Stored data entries
+ + + +

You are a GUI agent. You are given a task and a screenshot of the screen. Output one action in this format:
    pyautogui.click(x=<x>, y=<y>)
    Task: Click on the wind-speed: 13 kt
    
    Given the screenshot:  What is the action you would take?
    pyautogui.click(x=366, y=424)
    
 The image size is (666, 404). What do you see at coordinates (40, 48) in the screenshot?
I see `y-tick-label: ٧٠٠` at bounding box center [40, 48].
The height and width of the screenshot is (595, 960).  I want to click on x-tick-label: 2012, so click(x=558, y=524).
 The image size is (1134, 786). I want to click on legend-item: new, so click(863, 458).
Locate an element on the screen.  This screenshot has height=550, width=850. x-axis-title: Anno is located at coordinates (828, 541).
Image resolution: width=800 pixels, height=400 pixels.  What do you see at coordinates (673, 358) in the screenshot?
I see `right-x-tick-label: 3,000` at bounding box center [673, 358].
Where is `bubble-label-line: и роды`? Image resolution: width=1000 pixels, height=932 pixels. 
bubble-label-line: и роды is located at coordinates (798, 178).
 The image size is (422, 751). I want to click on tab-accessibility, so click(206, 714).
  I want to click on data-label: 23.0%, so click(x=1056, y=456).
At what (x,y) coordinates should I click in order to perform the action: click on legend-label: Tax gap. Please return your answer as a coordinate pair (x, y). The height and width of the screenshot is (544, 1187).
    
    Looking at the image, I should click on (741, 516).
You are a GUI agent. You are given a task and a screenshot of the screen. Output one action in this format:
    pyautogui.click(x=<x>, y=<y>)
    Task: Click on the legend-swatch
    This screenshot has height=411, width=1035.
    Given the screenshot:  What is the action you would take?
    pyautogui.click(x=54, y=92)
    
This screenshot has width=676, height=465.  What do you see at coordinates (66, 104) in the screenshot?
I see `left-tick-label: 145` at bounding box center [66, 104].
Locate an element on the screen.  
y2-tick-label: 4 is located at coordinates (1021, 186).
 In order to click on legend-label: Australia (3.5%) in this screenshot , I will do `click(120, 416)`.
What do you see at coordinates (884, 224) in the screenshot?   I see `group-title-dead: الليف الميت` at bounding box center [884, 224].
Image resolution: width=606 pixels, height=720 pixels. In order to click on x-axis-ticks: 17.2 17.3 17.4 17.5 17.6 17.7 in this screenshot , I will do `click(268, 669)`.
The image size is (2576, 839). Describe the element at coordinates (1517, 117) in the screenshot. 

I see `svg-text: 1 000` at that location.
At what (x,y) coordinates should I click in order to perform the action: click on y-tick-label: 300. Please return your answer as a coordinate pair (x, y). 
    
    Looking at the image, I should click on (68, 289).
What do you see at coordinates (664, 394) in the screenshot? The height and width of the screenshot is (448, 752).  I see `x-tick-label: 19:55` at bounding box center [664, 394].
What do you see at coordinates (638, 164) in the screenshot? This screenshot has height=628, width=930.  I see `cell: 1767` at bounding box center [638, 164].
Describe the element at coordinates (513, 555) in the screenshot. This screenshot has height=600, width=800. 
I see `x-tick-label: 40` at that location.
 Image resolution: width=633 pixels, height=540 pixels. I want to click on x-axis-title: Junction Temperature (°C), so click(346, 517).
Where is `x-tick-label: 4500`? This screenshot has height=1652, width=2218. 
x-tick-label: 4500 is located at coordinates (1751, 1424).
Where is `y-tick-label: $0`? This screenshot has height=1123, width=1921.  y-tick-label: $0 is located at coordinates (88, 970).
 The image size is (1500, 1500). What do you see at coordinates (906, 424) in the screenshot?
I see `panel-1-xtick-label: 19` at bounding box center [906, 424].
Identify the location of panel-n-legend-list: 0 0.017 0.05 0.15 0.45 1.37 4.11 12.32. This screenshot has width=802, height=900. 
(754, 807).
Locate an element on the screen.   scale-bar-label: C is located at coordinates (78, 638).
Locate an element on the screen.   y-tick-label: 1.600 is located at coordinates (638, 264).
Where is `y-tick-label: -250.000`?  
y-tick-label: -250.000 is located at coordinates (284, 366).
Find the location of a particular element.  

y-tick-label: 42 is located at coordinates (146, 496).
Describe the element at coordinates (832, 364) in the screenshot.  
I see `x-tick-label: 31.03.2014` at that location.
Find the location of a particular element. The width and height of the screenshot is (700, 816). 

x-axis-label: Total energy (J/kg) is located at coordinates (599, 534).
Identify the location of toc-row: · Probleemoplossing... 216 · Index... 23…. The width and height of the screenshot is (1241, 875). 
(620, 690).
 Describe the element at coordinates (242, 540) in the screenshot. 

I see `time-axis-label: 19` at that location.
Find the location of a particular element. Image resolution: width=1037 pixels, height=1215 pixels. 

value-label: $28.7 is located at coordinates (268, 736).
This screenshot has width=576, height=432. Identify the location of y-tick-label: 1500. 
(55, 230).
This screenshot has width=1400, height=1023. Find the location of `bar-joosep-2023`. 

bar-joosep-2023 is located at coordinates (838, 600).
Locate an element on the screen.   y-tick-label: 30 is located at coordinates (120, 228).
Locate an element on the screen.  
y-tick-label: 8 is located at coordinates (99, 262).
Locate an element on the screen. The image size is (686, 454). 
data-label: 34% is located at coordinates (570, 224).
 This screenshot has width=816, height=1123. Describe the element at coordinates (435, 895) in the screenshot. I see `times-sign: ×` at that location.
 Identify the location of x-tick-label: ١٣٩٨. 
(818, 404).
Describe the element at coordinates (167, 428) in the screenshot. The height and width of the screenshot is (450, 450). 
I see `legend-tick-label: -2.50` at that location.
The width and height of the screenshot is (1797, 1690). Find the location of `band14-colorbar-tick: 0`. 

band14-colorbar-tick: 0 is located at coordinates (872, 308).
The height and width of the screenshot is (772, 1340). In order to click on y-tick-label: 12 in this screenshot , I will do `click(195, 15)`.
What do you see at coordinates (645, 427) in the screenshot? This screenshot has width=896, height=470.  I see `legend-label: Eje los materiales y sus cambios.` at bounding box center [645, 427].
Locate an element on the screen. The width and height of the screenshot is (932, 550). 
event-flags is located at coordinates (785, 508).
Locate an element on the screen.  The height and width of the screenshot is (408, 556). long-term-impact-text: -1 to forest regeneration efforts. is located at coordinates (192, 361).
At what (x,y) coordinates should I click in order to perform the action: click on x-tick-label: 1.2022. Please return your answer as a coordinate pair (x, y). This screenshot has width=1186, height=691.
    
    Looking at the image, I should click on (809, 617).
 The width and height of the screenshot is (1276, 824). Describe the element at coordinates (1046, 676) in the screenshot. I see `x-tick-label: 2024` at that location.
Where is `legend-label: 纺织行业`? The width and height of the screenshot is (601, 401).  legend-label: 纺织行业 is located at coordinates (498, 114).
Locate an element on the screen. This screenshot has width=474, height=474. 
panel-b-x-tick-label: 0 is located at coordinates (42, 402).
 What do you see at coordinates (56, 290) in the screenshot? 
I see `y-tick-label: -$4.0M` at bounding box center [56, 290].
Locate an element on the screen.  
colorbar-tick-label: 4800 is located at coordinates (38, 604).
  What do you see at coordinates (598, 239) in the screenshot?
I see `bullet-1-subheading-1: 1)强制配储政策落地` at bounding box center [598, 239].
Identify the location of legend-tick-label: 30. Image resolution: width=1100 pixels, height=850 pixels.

+ + + +

▸ Written task: Duplicate the stretch of the entries from the line that contains "Identify the location of toc-row: ·" through the line that contains "coordinates (120, 228).", both included.

▸ Output for this task:
Identify the location of toc-row: · Probleemoplossing... 216 · Index... 23…. The width and height of the screenshot is (1241, 875). 
(620, 690).
 Describe the element at coordinates (242, 540) in the screenshot. 

I see `time-axis-label: 19` at that location.
Find the location of a particular element. Image resolution: width=1037 pixels, height=1215 pixels. 

value-label: $28.7 is located at coordinates (268, 736).
This screenshot has width=576, height=432. Identify the location of y-tick-label: 1500. 
(55, 230).
This screenshot has width=1400, height=1023. Find the location of `bar-joosep-2023`. 

bar-joosep-2023 is located at coordinates (838, 600).
Locate an element on the screen.   y-tick-label: 30 is located at coordinates (120, 228).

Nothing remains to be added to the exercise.